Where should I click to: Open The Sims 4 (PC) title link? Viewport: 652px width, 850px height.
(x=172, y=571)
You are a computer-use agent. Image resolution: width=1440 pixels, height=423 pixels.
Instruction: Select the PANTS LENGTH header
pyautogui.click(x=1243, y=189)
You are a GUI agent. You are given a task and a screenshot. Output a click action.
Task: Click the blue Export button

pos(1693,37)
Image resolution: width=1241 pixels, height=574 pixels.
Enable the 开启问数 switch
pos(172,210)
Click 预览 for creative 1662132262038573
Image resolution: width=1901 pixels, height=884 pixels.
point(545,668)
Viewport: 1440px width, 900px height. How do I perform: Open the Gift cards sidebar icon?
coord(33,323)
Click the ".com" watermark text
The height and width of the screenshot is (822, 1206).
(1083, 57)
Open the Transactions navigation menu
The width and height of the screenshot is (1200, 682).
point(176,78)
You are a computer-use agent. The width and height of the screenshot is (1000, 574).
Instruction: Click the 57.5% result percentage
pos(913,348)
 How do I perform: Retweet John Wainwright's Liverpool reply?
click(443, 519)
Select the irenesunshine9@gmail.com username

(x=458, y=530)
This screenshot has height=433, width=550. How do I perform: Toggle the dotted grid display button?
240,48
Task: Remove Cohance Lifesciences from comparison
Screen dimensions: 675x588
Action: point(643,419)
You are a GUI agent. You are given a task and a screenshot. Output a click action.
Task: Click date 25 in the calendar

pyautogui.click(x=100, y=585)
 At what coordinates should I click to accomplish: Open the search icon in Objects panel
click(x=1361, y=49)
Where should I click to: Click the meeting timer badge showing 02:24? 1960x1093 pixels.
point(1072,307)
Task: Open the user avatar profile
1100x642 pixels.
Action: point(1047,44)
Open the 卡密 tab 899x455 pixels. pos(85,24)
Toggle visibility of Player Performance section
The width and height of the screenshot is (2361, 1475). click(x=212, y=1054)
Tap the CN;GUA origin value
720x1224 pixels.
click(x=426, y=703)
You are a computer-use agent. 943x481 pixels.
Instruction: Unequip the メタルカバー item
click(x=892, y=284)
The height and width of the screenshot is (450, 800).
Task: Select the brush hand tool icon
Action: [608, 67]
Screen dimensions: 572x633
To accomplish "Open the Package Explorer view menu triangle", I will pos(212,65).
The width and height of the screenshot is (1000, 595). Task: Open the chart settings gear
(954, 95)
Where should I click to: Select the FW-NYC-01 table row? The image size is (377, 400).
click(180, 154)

Required action =
Please write out the material word for word from its first line through the line holding "You are a computer-use agent. Image", including both, and no line past it.

Response to the exercise =
Where should I click to: Open The Sims 4 (PC) title link? Viewport: 652px width, 850px height.
(x=172, y=571)
You are a computer-use agent. Image resolution: width=1440 pixels, height=423 pixels.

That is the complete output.